La confesión inesperada de un genio del cine
Pedro Almodóvar vuelve a ofrecer una reflexión profunda sobre su carrera y aquello que lo impulsa como cineasta. De forma íntima y contundente, revela algo que va más allá del reconocimiento y del talento.
La fuerza que lo mueve no es lo que imaginas, pero cambia por completo la percepción de su legado.
La vocación que trasciende el talento
Pedro Almodóvar, en plena promoción de su última película La habitación de al lado, compartió una reflexión que va al corazón de su vocación: “Un compañero vuestro me preguntaba el otro día: ‘¿Has dudado alguna vez de tu talento?’. No era esa la cuestión… yo nunca pensé en mi talento. Yo lo que pensé es: tengo una vocación que es mucho más fuerte que yo mismo. Y mi vocación era hacer cine. Seré la persona más desgraciada del Universo si no soy capaz de hacer cine. He tenido una trayectoria de 23 películas, unas mejores que otras, pero todas ellas son mías. Todas me pertenecen, las mejores y las que me gustan menos”.
Esta confesión sitúa la raíz de su impulso creativo no en un don especial, sino en una necesidad vital, casi existencial.
Una vocación como motor de vida
Almodóvar prioriza la disciplina y la consagración sobre el carisma innato.
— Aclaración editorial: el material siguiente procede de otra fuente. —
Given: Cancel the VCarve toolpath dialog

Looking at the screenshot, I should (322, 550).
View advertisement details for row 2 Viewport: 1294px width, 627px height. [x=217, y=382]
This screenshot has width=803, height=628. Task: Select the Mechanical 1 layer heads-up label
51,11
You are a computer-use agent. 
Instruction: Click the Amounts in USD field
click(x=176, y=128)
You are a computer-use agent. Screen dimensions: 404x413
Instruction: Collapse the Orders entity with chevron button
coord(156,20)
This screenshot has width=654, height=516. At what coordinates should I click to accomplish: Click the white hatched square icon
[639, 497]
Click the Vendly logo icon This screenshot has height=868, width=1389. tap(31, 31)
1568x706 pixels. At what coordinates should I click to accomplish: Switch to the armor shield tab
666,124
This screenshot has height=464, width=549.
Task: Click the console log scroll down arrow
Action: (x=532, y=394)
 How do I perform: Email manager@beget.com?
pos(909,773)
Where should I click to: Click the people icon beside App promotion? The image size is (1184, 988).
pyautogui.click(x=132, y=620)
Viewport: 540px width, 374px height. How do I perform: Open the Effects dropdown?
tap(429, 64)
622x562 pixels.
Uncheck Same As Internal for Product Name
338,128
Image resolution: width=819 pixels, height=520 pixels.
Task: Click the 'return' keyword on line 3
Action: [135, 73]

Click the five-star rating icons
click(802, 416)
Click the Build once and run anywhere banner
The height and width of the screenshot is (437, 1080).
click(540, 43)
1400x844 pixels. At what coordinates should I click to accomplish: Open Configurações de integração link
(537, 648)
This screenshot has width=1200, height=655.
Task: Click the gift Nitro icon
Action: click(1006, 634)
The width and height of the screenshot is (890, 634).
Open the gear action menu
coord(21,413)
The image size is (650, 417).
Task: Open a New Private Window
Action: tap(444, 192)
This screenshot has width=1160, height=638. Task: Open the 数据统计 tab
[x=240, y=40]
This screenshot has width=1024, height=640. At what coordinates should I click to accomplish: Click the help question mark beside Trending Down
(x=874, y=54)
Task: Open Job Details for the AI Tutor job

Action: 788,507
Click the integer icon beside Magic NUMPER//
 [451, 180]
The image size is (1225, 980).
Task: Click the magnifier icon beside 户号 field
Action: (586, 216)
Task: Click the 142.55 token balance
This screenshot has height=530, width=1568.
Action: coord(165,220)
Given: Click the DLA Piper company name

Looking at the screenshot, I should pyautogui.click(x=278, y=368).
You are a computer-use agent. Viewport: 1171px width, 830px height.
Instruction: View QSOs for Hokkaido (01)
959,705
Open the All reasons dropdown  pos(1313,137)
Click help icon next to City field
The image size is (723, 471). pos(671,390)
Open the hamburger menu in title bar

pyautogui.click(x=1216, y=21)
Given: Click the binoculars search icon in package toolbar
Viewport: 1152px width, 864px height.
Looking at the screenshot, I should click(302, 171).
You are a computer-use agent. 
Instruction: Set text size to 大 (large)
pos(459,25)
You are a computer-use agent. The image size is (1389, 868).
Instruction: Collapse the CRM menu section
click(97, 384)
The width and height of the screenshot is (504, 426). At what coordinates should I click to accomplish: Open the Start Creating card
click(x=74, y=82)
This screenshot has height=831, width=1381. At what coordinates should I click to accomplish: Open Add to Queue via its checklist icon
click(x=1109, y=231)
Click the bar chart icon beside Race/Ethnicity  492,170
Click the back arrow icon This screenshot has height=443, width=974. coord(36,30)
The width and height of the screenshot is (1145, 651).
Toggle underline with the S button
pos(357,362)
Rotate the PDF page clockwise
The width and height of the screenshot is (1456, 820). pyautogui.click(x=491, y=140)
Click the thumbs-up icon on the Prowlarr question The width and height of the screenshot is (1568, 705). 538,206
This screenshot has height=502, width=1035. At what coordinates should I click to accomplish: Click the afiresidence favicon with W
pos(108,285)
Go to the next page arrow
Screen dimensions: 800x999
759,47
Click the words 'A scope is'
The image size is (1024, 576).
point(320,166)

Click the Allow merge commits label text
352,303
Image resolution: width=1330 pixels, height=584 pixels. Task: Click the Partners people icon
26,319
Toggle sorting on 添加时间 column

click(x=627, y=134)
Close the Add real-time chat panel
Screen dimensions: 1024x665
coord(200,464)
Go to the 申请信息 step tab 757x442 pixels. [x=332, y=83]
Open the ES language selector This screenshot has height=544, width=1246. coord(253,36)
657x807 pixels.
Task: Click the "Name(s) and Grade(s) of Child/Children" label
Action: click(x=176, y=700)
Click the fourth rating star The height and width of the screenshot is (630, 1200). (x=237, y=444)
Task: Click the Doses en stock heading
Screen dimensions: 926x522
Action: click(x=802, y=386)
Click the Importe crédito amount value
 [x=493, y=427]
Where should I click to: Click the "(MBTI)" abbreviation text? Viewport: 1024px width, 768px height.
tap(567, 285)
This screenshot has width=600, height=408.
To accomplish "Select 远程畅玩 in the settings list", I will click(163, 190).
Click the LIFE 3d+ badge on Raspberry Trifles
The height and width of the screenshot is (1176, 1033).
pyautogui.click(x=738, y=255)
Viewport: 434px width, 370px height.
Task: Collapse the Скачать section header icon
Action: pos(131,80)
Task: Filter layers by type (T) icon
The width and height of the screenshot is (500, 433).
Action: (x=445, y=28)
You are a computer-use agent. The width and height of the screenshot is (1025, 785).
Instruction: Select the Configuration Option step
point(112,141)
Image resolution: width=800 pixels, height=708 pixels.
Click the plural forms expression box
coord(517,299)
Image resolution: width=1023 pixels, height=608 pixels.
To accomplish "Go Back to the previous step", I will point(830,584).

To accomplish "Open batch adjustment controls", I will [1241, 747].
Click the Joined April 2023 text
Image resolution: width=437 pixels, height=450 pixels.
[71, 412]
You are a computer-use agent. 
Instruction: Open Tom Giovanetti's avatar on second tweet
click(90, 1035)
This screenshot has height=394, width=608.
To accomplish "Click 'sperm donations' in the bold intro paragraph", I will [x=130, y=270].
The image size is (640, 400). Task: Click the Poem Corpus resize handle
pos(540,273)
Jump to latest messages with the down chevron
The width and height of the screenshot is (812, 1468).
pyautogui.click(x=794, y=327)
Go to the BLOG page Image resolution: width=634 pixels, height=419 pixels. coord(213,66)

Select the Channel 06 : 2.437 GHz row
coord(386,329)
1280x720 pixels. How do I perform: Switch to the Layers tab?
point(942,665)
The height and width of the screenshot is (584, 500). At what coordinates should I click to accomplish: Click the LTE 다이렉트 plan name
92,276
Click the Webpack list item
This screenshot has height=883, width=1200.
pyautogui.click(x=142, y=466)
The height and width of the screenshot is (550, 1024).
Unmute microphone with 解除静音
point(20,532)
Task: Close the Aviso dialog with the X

Su comentario (“seré la persona más desgraciada del Universo si no soy capaz de hacer cine”)deja claro que no hacer cine sería una pérdida de sentido para él.
Un cineautoral e innegociable
El cine para Almodóvar no es una mera carrera profesional, sino un territorio íntimo y personal. Cada una de sus 23 películas lo representa en su totalidad: su esencia, su sensibilidad, sus errores y sus aciertos. Esa identificación completa entre autor y obra refuerza la dimensión existencial de su vocación.
Vocación, disciplina y legado
A diferencia de la idea romántica del talento inexplícito, Almodóvar reivindica una vocación activa, sostenida por el trabajo constante y el compromiso con el propio universo creativo.
A sus 75 años (cumplirá los 76 el 25 de septiembre de 2025) sigue enfrentándose al cine como una misión personal que determina su felicidad, y que hace que cada aventura cinematográfica tenga un carácter autorreferencial y emocionalmente auténtico.
Carrera con identidad
A lo largo de más de cuatro décadas detrás de las cámaras, Almodóvar ha convertido su firma en sinónimo de cine con voz, con color y con compromiso. La vocación que sostiene su obra es también aquella que la hace reconocible y perdurable.
Esa voluntad inquebrantable de hacer cine es, en última instancia, el legado que construye y el símbolo de un creador que no concibe la vida sin contar historias.